A minimum of a Bachelors or equivalent University degree is required with a focus in pharmacy, pharmaceutical sciences, chemistry or biology preferred.

Required:

+ Experience with a minimum of 8 years in a regulated environment is required; preferably in a pharmaceutical /Medical device/Biotech manufacturing or quality environment.

+ Advanced degrees are a plus and may reduce the experience required. Demonstrates knowledge of Quality Assurance, Quality Control and Compliance.

+ Experience in External Manufacturing, Technology Transfers, Quality Event Management and Quality System Development

+ Experience in management of a team

+ Ability to provide cGMP compliance support to contract manufacturers by investigating and resolving quality issues.

+ Experience in presenting issues to all levels of the organization.

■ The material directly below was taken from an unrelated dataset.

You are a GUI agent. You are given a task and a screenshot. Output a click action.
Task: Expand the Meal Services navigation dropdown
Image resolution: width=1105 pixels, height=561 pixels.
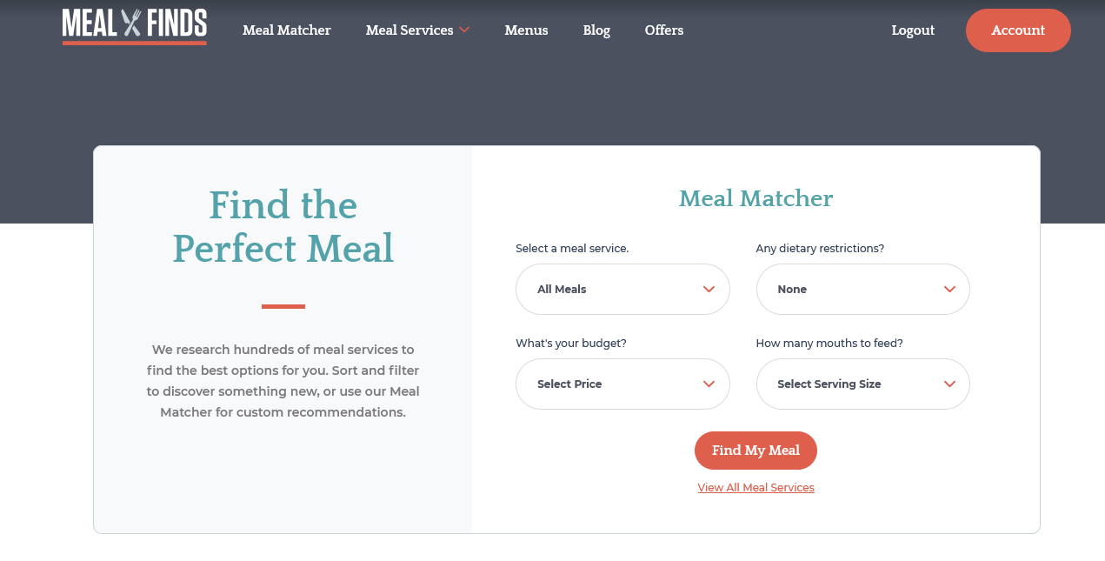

+ Position requires to live near the FDBN site.

+ Demonstrates skills in the following Global Leadership areas: Integrity and Credo Based Actions, Sense of Urgency, Results and Performance Driven, Collaborate and Teaming and Prudent Risk Taking’ cultural sensitivity

Preferred:

+ Experience with management of complex projects

+ Experience with the building, qualification and start up of a facility

+ Experience in the development, implementation and review of SOPs for interactions with contract manufacturers.

+ Basic Principles of Aseptic Processing.

+ Experience investigating customer Product Quality Complaints.

+ Proficiency in computer applications such as the MS Office suite.

Johnson & Johnson is an Affirmative Action and Equal Opportunity Employer. All qualified applicants will receive consideration for employment without regard to race, color, religion, sex, sexual orientation, gender identity, age, national origin, or protected veteran status and will not be discriminated against on the basis of disability.